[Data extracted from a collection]
◆ ◆ ◆ ◆ ◆ ◆ ◆

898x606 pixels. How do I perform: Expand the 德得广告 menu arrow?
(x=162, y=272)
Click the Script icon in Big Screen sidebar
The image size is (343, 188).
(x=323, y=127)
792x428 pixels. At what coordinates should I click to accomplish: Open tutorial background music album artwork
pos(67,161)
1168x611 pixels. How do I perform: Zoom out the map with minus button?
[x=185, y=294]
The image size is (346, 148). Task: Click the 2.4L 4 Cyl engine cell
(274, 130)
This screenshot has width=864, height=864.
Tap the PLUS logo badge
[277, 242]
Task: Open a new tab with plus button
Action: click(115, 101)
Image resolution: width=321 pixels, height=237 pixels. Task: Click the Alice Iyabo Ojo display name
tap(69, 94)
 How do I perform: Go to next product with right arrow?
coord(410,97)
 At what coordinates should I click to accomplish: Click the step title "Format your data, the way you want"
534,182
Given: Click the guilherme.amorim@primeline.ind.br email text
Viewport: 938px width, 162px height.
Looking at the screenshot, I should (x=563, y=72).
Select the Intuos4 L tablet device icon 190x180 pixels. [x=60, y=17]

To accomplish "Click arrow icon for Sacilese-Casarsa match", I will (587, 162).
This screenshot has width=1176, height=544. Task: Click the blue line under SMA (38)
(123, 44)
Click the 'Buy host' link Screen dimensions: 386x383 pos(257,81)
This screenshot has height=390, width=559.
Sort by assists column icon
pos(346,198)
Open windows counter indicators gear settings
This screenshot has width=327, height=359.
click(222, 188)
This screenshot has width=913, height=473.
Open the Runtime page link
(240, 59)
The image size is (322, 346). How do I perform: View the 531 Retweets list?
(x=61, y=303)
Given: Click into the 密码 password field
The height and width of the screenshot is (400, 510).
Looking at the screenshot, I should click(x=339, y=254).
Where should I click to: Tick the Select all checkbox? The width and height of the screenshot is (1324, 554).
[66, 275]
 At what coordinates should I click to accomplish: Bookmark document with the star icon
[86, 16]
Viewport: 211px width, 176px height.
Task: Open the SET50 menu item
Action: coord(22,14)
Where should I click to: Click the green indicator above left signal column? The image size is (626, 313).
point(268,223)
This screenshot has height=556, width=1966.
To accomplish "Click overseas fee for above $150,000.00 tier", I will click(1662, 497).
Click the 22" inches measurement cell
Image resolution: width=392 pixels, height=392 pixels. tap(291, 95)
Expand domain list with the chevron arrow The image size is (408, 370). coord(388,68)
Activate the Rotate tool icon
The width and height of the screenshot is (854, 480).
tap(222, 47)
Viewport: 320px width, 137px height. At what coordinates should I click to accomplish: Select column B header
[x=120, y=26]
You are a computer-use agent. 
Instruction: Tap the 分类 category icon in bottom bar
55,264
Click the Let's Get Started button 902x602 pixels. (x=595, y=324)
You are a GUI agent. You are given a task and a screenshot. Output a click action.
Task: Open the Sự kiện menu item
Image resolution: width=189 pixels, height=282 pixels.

◆ ◆ ◆ ◆ ◆ ◆ ◆

Your response should be the lines of the entries above that include the string "agent".

You are a computer-use agent. 
You are a GUI agent. You are given a task and a screenshot. Output a click action.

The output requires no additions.